Volume III, Chapter I
After revealing to Marianne the news of Lucy Steele’s engagement to Edward Ferrars, Elinor reflects on why she will not be devastated by losing him. Her practical and responsible reaction contrasts with the emotional and destructive reaction of Marianne on losing Willoughby.
- “The lady, I suppose, has no choice in the affair.”
Volume III, Chapter V
Elinor reflects on John Dashwood’s assertion that the Ferrars family expects Robert to marry the wealthy heiress Miss Morton, after Edward refused her in order to honor his engagement to Lucy Steele. Her comment emphasizes the lack of autonomy of young women - even women of fortune - in Austen’s time. Their families frequently arranged their marriages for them on the basis of economic or social advancement. Men were not immune from similar pressure, as is shown by the examples of Colonel Brandon and Edward.
- “‘There was always a something, - if you remember, - in Willoughby’s eyes at times, which I did not like.’
“Elinor could not remember it …”
Volume III, Chapter X
Mrs. Dashwood claims the wisdom of hindsight with regard to Willoughby’s character. In fact, as a woman of excessive “sensibility,” she was as completely taken in by him as Marianne. This explains why Elinor cannot remember hearing her mother’s reservations about him.

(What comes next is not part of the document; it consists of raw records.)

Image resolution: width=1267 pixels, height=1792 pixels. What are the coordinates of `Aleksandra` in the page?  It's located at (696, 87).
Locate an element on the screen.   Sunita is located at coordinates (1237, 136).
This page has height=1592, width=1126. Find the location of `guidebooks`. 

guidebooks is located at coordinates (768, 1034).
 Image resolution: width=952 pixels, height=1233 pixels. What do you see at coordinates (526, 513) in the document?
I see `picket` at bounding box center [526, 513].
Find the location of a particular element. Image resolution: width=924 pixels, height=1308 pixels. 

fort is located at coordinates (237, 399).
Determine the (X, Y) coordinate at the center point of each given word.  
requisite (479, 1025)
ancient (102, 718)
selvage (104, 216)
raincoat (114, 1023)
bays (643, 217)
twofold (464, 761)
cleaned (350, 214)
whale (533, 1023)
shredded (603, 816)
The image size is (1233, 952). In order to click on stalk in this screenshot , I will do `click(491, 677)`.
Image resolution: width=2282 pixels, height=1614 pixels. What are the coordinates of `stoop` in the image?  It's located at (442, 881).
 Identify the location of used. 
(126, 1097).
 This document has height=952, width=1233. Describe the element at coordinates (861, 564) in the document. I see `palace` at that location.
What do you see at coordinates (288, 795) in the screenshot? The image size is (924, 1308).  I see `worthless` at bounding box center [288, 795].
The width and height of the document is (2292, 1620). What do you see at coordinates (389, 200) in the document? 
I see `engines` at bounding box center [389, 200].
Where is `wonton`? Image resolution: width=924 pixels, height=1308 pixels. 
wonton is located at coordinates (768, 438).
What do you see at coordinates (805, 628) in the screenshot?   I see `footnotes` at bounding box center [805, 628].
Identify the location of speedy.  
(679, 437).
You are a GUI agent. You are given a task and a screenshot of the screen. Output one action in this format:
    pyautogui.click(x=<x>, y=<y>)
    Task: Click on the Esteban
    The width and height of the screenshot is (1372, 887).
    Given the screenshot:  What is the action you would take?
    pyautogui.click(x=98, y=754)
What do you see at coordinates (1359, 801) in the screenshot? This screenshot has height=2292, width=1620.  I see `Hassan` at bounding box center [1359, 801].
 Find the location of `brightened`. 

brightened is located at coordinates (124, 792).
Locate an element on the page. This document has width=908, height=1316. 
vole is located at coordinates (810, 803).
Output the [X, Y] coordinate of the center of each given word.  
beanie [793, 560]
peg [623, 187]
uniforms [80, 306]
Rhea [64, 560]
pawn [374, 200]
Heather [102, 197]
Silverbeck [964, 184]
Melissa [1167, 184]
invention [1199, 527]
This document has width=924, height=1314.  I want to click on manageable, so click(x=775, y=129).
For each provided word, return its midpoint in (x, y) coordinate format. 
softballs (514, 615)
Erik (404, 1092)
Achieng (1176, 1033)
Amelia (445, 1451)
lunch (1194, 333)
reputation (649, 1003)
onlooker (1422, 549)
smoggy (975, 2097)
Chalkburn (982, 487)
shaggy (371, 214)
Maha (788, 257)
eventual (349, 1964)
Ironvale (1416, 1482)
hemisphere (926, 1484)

- “‘Do you compare your conduct with his?’
“‘No. I compare it with what it ought to have been; I compare it with yours.’”
Volume III, Chapter X
Following Marianne’s wish that Willoughby’s thoughts are not more unpleasant than her own thoughts, Elinor asks Marianne if she compares her own behavior to his. Marianne says that she compares her behavior to the ideal: Elinor’s in the wake of her disappointment over Edward. This is a clear judgment by Austen on the “sense” and “sensibility” of the two sisters. Elinor’s “sense” is embraced by the former champion of “sensibility,” Marianne, as the right way to respond to life’s trials.